TEXT:
Where to stay: Convention says the west side, either Venice Beach or Santa Monica, but convention don’t float in a dream. Stay at the Chateau Marmont (suites from $US525 but do try for the poolside bungalows at the $US2200). It is nested in the Hollywood Hills, far-ish from the beach, but is the most gorgeous in imitation French style. There is a pool and Howard Hughes used to peep on girls sitting by it. There are stars and starlets and the ghost of John Belushi. He died of a heroin overdose here. It is expensive but living LA on the cheap is not a good look.
What to see: Not Hollwood. Stay in Hollywood but don’t play. Play on Abbott Kinney, in Venice Beach, which has very fine restaurants and very fine bars and very fine coffee. Maybe the best coffee in the city. Hipster girls roam wearing very high-waisted jean shorts and very short shirts. Also Disneyland. It is a breathing example of 1950s utopianism. Also, East Los Angeles. This area is almost completely Mexican and can be rough but the tacos are out of this world.
Where to eat: There is a restaurant in Santa Monica named Capo and it might be one of the best restaurants in the world. It is non-descript, hiding beneath a dingy stucco façade, but the wine list is as big as a telephone book and the oysters taste like cream. There is also a restaurant in West Hollywood named Traktir. It is Russian and the caviar will make you cry. There are tacos and donuts everywhere, most good to great.
What to dodge: Dodge the valley. The media will talk about African-American gang violence in South Central and Mexican gang violence on the east side but both of these are over exaggerated. The real threat is sexually transmitted disease from actors and actresses who work in the San Fernando Valley, the northern portion of Los Angeles. The valley, as it is commonly called, is the adult film hub of the world. Recently, at a valley Starbucks, Stab sat next to a very busty and leggy blonde. She tempted, and was tempting, but also tainted. She, like every other woman in the valley, is a trap. A momentarily pleasurable, infinitely damned trap.

DATA:
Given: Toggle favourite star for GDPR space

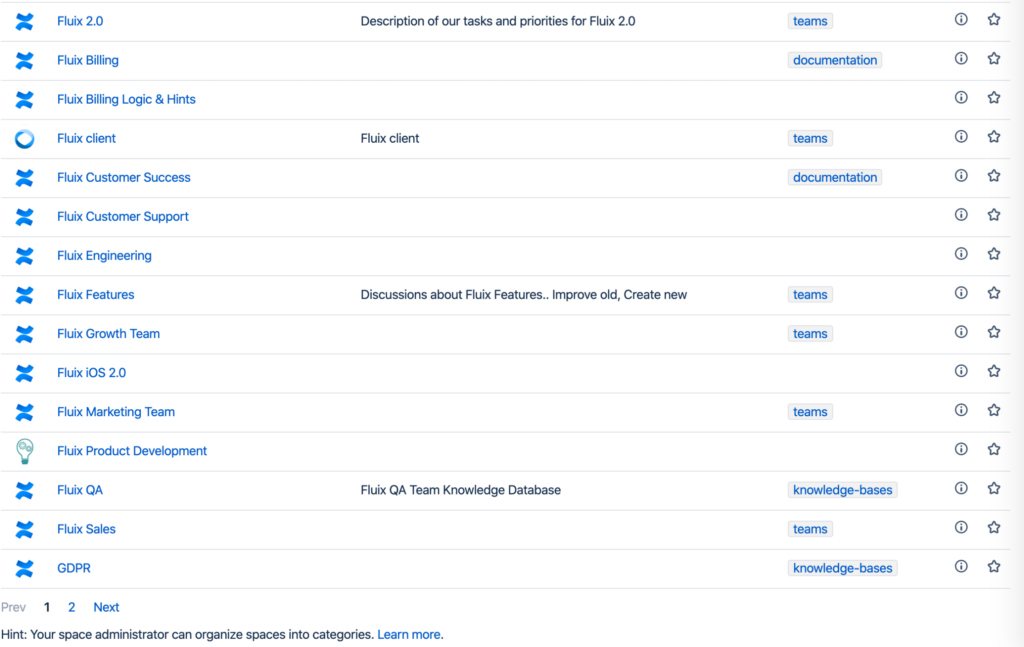Looking at the screenshot, I should (x=993, y=567).
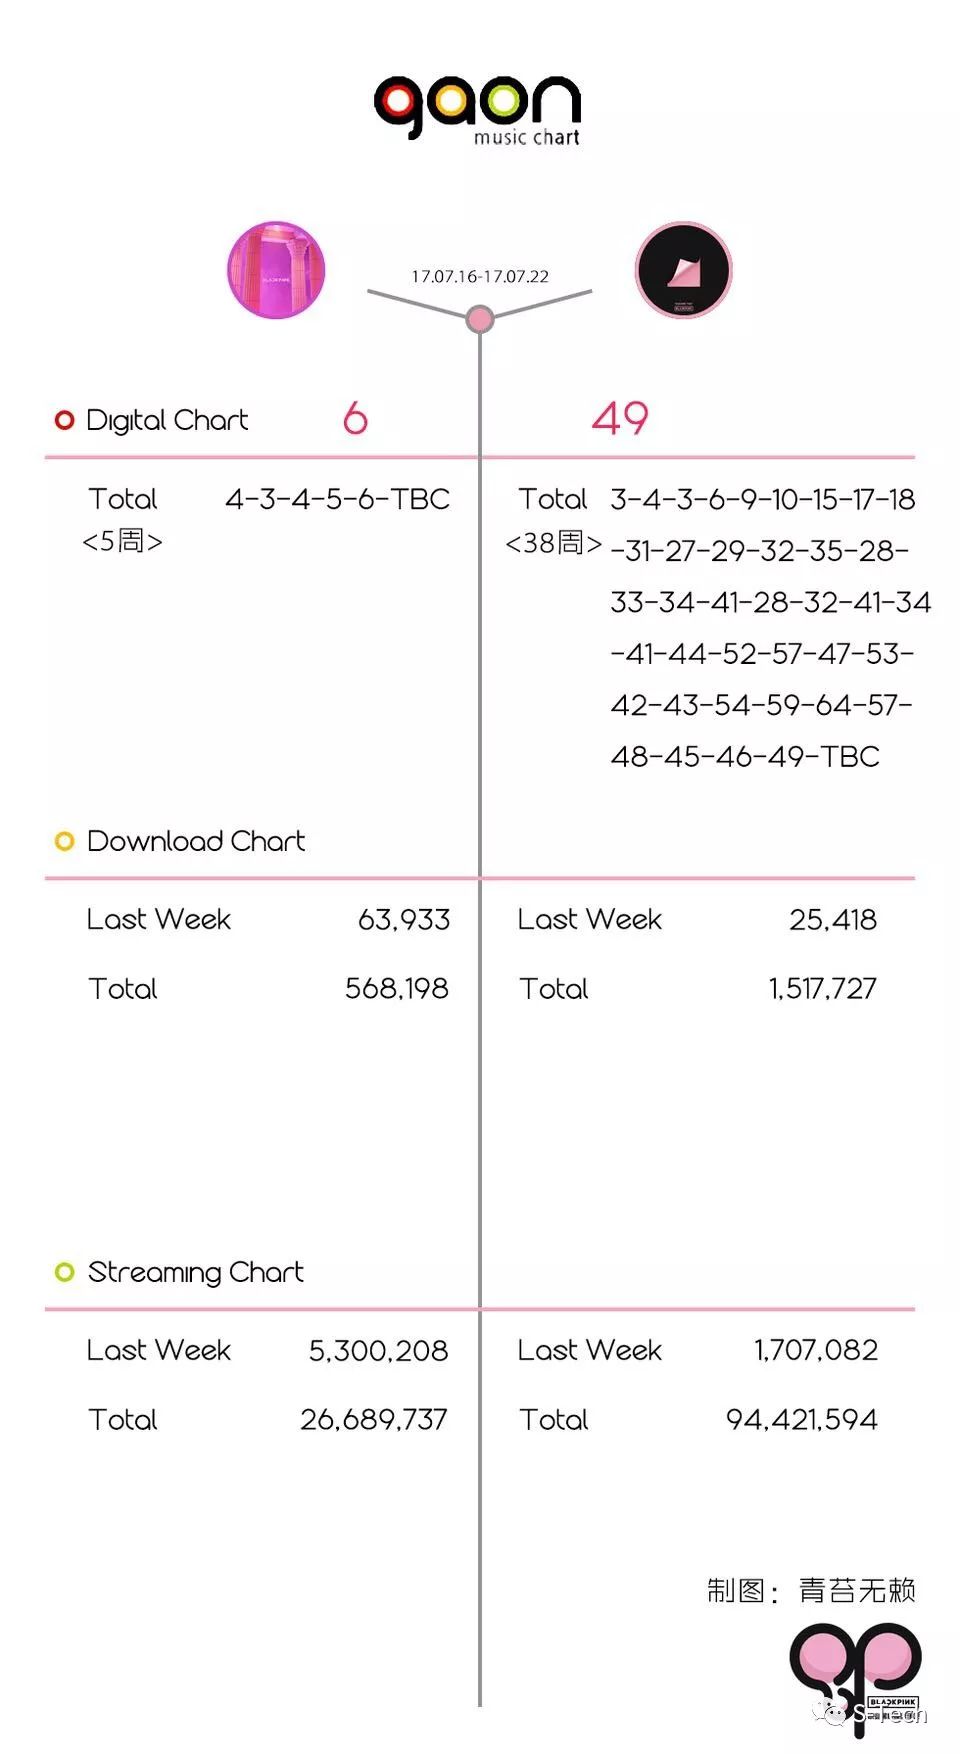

EXERCISE OBJECTIVE:
Which hotel does the Los Angeles travel guide recommend staying at?

WRITTEN ANSWER:
The Chateau Marmont.